→ **Brief**: Quote every line from the top of the listing down to and including the line that contains "Click rank number 10 above Aljur".

** Opening Source data block **

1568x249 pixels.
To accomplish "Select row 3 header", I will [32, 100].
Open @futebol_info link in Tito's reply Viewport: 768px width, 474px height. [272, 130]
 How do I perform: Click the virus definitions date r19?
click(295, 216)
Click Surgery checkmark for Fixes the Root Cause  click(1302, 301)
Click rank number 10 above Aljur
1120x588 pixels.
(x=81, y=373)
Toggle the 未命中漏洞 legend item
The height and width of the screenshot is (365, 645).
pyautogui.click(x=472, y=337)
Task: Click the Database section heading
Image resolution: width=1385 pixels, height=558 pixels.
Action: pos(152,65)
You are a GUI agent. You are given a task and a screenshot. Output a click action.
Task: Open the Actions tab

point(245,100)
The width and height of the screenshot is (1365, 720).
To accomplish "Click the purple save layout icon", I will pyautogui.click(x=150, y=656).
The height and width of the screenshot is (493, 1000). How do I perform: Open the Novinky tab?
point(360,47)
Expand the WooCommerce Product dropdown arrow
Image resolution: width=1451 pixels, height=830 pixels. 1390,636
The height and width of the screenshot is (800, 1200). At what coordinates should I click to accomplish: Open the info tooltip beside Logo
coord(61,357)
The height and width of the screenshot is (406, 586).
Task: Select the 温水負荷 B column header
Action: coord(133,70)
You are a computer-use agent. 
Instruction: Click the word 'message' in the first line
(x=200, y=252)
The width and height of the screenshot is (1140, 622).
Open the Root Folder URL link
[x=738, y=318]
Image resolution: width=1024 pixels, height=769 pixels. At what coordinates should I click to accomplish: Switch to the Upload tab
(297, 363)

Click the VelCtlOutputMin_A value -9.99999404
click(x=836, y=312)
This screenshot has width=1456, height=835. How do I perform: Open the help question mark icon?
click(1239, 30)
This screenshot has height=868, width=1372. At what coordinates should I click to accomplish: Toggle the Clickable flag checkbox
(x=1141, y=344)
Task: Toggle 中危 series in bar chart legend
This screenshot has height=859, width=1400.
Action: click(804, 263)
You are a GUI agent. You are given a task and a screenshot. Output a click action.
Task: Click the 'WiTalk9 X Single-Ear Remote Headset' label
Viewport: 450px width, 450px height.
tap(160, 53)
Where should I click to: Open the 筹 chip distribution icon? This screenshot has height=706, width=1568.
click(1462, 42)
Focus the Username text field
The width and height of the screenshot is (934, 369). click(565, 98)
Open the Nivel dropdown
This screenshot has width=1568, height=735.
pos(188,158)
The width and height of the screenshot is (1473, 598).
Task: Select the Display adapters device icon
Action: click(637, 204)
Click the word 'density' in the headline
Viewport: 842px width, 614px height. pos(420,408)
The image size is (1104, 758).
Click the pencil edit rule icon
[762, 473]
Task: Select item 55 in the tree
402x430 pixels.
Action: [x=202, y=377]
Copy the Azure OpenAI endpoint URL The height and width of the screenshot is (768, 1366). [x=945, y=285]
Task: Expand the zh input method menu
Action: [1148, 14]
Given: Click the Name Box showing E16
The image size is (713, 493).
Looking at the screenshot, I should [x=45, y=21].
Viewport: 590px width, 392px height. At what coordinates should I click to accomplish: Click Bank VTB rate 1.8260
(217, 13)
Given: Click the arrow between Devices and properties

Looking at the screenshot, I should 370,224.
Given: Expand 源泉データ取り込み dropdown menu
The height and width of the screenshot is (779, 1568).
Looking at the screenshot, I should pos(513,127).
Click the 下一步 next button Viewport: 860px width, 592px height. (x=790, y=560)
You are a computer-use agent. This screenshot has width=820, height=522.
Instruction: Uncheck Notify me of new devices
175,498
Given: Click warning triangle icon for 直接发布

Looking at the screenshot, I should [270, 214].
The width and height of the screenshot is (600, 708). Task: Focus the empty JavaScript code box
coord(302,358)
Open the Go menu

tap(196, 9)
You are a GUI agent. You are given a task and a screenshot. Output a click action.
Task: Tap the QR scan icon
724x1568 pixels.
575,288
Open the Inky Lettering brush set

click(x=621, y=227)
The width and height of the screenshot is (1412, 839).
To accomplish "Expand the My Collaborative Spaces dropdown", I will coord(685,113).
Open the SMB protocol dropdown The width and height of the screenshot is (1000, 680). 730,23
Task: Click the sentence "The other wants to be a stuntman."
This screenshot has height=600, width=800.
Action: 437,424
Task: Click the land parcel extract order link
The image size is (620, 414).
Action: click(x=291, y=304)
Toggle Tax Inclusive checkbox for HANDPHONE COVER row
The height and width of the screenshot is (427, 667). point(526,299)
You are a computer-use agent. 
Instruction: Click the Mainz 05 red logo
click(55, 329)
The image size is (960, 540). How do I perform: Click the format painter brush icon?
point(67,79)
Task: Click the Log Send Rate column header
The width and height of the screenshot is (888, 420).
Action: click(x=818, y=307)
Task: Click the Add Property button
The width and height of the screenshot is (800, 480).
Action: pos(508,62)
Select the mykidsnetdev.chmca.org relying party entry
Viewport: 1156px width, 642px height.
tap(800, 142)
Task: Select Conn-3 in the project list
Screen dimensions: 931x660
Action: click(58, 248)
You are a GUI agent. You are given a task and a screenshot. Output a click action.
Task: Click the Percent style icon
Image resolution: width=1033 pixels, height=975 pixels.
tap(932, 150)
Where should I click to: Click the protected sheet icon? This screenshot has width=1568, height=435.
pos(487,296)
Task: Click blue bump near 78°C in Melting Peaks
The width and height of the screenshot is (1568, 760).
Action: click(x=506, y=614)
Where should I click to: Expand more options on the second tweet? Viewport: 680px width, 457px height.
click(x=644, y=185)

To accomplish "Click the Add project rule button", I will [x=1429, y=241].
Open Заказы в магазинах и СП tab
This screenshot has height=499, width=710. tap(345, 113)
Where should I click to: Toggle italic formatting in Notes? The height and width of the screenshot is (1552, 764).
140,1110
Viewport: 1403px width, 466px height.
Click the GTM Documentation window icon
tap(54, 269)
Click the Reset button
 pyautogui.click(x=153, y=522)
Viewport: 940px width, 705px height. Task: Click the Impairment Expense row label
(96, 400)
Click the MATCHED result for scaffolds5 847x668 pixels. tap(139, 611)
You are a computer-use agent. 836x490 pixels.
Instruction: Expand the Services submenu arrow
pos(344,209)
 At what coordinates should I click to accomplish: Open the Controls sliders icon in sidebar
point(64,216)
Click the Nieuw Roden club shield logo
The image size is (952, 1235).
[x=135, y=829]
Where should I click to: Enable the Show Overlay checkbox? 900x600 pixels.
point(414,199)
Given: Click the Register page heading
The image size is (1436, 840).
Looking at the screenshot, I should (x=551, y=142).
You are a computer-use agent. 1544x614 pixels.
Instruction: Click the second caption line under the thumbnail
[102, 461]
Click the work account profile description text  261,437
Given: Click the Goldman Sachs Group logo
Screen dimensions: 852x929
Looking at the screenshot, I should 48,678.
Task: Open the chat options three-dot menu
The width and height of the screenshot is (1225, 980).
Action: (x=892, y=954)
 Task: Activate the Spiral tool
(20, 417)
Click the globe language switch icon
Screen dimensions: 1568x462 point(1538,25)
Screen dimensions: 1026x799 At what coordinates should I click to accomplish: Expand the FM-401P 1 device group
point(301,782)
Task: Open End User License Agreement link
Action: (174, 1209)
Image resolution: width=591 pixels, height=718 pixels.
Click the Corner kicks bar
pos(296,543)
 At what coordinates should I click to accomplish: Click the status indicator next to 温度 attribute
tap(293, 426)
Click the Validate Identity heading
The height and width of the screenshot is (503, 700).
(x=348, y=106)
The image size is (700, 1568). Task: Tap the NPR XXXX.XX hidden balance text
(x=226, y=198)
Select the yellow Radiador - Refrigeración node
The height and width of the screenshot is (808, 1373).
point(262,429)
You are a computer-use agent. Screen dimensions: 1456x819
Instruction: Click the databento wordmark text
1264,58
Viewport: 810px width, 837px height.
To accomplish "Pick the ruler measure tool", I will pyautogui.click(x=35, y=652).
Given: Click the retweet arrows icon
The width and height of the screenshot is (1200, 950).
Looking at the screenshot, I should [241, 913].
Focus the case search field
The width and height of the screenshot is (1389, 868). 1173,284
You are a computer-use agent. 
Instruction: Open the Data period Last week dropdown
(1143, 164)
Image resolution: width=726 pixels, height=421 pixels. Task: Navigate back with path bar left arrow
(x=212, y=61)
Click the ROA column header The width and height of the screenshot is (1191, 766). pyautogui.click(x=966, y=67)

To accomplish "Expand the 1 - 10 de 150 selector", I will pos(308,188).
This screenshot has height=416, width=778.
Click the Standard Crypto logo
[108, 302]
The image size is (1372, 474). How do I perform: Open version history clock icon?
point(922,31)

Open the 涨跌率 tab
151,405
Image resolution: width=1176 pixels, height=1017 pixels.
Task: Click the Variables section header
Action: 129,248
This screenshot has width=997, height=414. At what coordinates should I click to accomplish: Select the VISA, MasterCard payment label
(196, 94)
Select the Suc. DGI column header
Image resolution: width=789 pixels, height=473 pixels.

** Closing Source data block **

→ **The completed task**:
1568x249 pixels.
To accomplish "Select row 3 header", I will [32, 100].
Open @futebol_info link in Tito's reply Viewport: 768px width, 474px height. [272, 130]
 How do I perform: Click the virus definitions date r19?
click(295, 216)
Click Surgery checkmark for Fixes the Root Cause  click(1302, 301)
Click rank number 10 above Aljur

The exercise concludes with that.